*STORED ROWS*:
_ _ _

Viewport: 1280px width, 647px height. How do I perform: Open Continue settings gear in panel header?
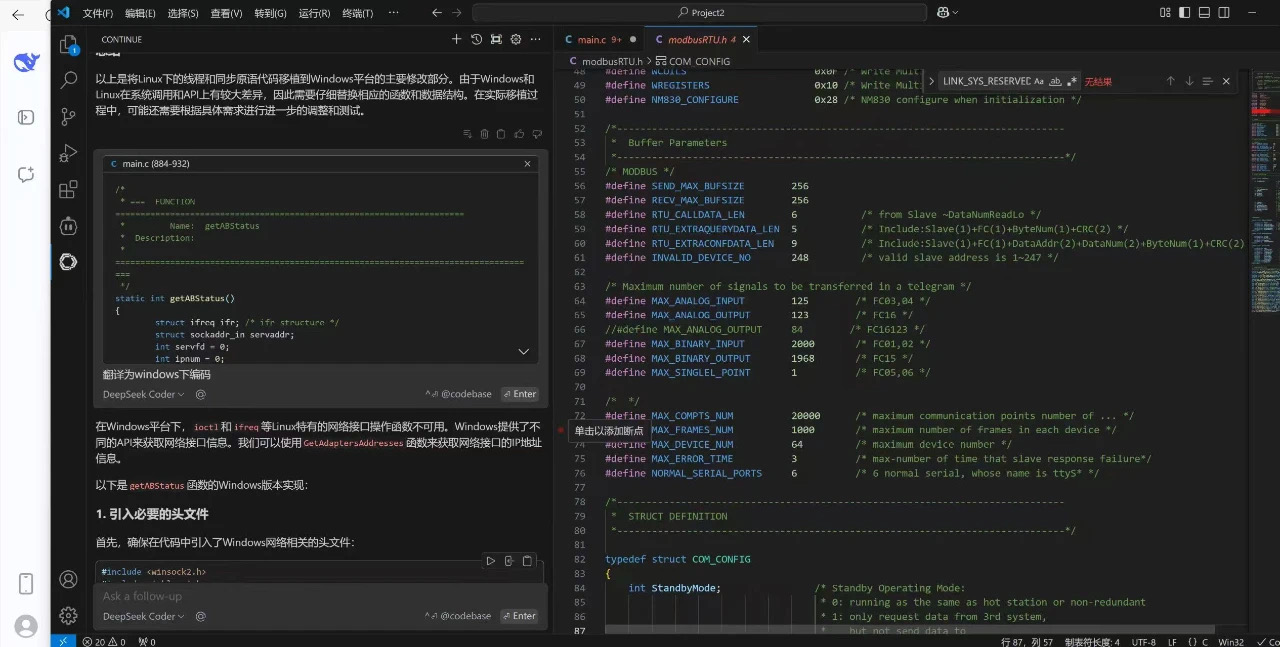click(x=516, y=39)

_ _ _

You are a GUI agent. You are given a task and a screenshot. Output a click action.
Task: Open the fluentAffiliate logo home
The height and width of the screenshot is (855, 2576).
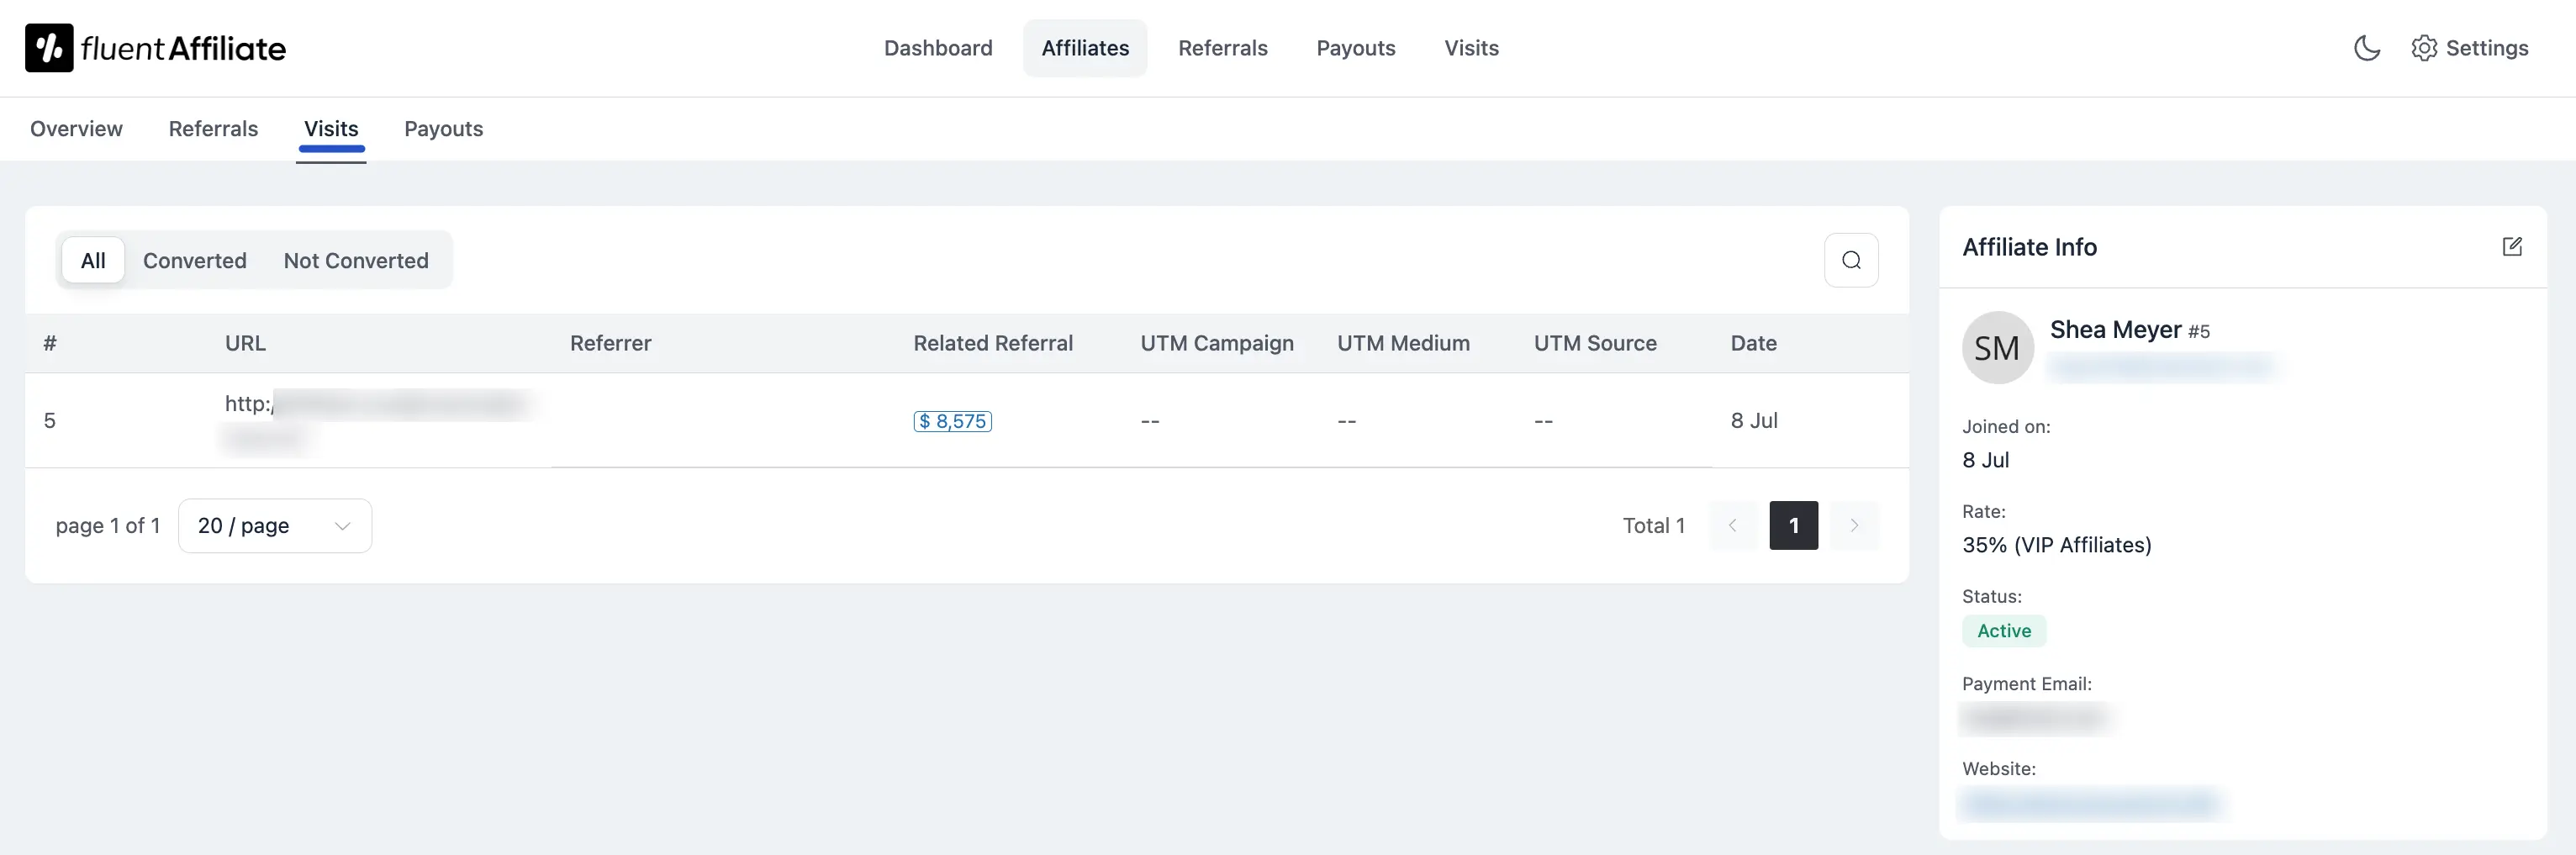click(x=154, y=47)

_ _ _

*EXERCISE PROMPT*:
Convert the records between the lines holding "You are a GUI" and "click(x=154, y=47)", inclusive, into a two-column CSV with the headers instruction and action. Use one row per record, put each value in a quoted field with line breaks replaced by spaces, and omit the pictures.

*CORRECT ANSWER*:
instruction,action
"You are a GUI agent. You are given a task and a screenshot. Output a click action. Task: Open the fluentAffiliate logo home The height and width of the screenshot is (855, 2576).","click(x=154, y=47)"